In this country paper and postage are reasonably cheap. There is, therefore, no excuse for writing cross lines either on the margin of your sheet, or over the lines of your letter on the regular rulings. These cross lines deform your letter and add very much to the difficulty of reading it. It is very rare indeed, perhaps never, that you will see a business letter thus defaced, But no letter, whether of a business or social character, should be thus deformed.

Cross lines in letter writing came into use many years ago, on account of dear postage and the high price of paper. Less than twenty-five years ago, it cost more to send a letter from Detroit to New York than it did to send a bushel of wheat or corn. The high rates of postage furnished some apology, at that time, for utilizing every nook and corner of the sheet, in writing an old fashioned family letter. But those days have passed, never to return to the people of this country; and with them the necessity if not the inducement of cross lining letters.

Ladies still continue the practice to some extent in their correspondence with each other.

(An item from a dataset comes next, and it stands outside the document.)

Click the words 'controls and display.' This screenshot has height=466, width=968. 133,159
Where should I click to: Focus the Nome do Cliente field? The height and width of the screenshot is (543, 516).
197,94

But, generally, the person receiving a letter thus disfigured regards it with disfavor, if not with disgust. It now appears like an affectation of economy, or of real economy bordering on stinginess or poverty. It is, to say the least against it that can be said, in very bad taste.

Of course, the vehemence of his outcry is a testament to the fact that the practice was still very much in evidence. Thankfully (for period and modern readers alike) it did eventually die out, leaving us only to tangle with the challenges of deciphering handwriting, without the other factors that could lead to “cross reading.”

4 thoughts on “Cross Writing and Cross Reading

  1. This the first time I ever heard of this practice. I find it fascinating. I wrote a note to myself in cross writing I can see how difficult it would be to read.

  2. I have several family cross written letters from the 1820s which I have struggled but failed to read. Is there any service which will undertake to provide this service, and if so, what kind of cost would be entailed ?

  3. I have my great grandfather’s diaries written at the turn of the 20th century that were all cross written. At first I thought that they were just over written (palimpsest) but upon closer examination realized that he was being a frugal Scotsman and paper was probably in short supply out on the farm. Tough reading initially but fascinating!